Unlocking the mystery

Years of study bring researchers closer to explaining how drug addiction works.

John Wang, M.D., Ph.D., enjoys a challenge. Figuring out just what it is in the human brain that causes an addiction to drugs — cocaine, heroin and amphetamines — has held his attention now for more than two decades.

As the School of Medicine’s acting associate dean for research, Wang has good reason to doggedly seek answers. The National Institute on Drug Abuse estimates that the abuse of illicit drugs costs the United States about $11 billion annually in overall health care expenses alone. Add expenses related to issues such as crime and lost work productivity into the mix and that number explodes to about $193 billion, according to the agency.

“Drug addiction is a major problem socially, economically and medically,” Wang says. “And it’s a big challenge in the research field. It’s a global issue and it’s growing among young people.”

Wang joined the research faculty at the School of Pharmacy in 1998 and moved to the School of Medicine as the Westport Anesthesia Services/Missouri Endowed Chair in Anesthesia Research six years later. He currently serves as the school’s acting associate dean for research. In his fifth-floor laboratory at the School of Medicine, Wang has established one of the top addiction research units in the country and earned an international reputation as a researcher and scholar in the field of drug addiction.

He and his team have been working to determine the role a particular chemical neurotransmitter — known as a glutamate receptor — located in the brain plays in the addiction process.

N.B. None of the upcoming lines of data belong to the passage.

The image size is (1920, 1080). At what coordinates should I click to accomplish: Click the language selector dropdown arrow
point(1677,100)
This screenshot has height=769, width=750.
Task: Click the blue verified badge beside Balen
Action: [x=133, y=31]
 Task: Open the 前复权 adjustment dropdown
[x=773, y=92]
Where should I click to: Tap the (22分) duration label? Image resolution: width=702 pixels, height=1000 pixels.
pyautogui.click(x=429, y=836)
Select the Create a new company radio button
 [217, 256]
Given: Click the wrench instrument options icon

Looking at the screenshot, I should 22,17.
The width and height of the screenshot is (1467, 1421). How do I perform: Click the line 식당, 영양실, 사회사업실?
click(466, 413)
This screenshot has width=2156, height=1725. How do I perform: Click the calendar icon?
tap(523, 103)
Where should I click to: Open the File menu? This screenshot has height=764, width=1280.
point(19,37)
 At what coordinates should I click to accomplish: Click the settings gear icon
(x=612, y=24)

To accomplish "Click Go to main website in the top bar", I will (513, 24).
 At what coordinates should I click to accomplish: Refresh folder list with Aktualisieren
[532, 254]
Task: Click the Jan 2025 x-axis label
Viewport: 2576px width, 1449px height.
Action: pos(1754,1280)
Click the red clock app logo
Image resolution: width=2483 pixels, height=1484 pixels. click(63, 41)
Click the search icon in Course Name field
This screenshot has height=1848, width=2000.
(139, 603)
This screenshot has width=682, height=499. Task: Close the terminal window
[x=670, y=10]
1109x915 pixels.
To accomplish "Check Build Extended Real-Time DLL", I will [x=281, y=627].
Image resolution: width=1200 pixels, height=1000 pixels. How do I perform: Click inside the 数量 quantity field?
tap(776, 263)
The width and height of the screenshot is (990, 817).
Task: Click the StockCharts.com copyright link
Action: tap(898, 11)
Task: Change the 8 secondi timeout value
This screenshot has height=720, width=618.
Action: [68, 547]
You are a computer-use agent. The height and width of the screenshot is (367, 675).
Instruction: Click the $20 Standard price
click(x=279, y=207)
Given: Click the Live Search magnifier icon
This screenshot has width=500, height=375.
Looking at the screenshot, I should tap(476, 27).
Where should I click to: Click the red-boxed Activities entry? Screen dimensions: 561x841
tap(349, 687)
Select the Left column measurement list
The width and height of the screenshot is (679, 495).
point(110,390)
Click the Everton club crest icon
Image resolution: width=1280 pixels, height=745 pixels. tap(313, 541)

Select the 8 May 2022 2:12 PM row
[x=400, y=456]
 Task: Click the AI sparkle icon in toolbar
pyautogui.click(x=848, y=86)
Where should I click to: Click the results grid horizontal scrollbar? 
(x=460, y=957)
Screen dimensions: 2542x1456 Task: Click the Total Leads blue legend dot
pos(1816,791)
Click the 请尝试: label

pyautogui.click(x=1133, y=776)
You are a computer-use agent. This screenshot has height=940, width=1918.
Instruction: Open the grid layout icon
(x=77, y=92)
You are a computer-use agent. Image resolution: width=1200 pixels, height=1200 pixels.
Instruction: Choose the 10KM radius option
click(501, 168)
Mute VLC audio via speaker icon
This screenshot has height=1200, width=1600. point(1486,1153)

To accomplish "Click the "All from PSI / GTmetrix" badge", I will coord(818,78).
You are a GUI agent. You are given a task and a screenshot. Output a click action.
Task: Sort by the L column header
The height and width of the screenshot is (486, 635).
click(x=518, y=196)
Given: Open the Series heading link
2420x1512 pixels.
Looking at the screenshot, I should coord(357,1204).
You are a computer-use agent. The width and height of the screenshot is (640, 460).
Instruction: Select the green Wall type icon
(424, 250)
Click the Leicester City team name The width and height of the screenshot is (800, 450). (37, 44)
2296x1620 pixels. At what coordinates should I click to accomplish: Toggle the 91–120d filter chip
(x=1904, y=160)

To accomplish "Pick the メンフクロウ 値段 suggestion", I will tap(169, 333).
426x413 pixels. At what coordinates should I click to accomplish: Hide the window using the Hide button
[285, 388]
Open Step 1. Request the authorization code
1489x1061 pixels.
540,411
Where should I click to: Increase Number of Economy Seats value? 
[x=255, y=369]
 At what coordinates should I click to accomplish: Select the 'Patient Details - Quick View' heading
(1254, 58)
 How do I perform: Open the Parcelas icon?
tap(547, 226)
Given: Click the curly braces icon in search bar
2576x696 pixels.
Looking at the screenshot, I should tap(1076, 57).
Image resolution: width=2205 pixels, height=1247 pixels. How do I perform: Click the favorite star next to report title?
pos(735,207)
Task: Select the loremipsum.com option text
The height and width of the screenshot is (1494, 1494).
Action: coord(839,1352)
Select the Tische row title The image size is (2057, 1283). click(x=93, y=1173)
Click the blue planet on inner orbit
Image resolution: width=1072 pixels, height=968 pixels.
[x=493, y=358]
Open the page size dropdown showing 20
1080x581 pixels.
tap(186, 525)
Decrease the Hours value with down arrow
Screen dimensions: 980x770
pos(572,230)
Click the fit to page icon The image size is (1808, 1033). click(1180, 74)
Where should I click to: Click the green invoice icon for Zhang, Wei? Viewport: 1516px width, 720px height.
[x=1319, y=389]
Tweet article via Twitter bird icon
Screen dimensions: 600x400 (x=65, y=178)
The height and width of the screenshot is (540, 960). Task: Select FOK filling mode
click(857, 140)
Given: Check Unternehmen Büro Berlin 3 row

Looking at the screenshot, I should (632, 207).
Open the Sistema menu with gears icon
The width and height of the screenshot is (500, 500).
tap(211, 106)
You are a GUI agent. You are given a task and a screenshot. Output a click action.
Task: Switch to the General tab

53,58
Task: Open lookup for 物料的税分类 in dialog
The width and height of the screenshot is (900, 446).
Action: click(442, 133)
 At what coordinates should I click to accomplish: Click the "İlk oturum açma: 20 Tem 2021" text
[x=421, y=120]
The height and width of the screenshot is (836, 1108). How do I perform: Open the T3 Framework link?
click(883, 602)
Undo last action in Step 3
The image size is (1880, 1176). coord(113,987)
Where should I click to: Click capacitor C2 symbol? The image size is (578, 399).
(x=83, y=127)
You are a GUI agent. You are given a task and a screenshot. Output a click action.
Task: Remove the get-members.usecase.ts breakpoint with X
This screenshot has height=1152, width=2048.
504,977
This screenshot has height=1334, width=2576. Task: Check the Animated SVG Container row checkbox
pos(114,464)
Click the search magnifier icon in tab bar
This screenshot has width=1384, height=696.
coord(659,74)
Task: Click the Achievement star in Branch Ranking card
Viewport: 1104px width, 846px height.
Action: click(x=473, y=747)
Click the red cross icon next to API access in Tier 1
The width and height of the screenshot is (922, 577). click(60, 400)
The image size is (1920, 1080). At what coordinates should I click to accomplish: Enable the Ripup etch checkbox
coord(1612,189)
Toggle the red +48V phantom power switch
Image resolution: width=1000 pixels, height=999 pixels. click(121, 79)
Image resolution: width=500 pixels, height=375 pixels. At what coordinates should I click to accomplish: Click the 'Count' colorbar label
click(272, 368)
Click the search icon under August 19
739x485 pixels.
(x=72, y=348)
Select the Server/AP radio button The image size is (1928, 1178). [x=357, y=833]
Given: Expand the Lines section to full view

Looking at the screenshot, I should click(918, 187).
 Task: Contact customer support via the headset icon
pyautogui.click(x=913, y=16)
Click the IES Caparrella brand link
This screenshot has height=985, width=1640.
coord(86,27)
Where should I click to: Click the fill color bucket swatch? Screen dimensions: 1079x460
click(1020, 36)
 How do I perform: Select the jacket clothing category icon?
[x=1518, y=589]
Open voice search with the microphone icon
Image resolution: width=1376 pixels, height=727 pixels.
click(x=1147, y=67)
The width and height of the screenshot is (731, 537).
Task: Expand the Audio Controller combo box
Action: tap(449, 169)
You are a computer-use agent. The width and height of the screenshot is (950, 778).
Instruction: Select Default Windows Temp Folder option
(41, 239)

They identified a subtype of these chemical transmitters, called NMDA receptors, as an important link for psychostimulants such as cocaine to stimulate motor activity. Cocaine, however, also increases the release of dopamine, another chemical neurotransmitter that actually inhibits NMDA receptors from generating motor activity in the brain. Current tests are focusing how NMDA glutamate receptors adapt to a long-term use of drugs and how they contribute to develop an addiction to them.

“All the efforts we are making here are to find the cause, which is the basis for a therapeutic development,” Wang says. “If you want to develop effective drugs for treating these addictions then you have to find out why; why do these addictions occur?”

That’s the million-dollar question. Or in Wang’s case, $3.5 million — which is what the National Institutes of Health is currently pouring into two ongoing grant-supported research projects in Wang’s research laboratory and that’s on top of the more than $5.7 million in NIH funding the projects previously received.

In addition, Wang’s research team is studying the pharmacological mechanisms of anesthetic drugs. Wang said that while a medically induced insensitivity to pain can be effectively produced through the use of a wide variety of anesthetics, the basic molecular function of anesthesia and the potential adverse effects of anesthetic agents are still poorly understood.

Illustration by: Gentry Mullen
Illustration by: Gentry Mullen

Wang began his major work in addiction research while conducting his postdoctoral training at Beijing Medical University. There he met and worked with Jisheng Han, M.D., one of China’s top neuroscientists and a leader in addiction research. He also grasped the broad effects of drug addiction, not only on the individual addict but also to the hardships it causes families. Today, Wang said his collaborations on addiction research extend to working with scientists throughout Europe and Asia as well as in the United States.

“China is one of the countries having a big problem with drug addiction,” he says. “It’s a global problem and we have to take a global approach.”

After more than 20 years of study, Wang said he and scientists across the globe working together have made small steps toward finding the answer. By understanding how the brain cells function in relation to one another when introduced to cocaine and other similar drugs, scientists have developed therapies that are now in clinical trials for treating cocaine and other drug addictions.

“It’s not just my efforts,” Wang says. “It’s a big group of researchers all over the world, different scientists working toward the same goal, all working together to find the cause of drug addiction. I think we are getting closer but I think we will still need years and years of research to finally answer the question.”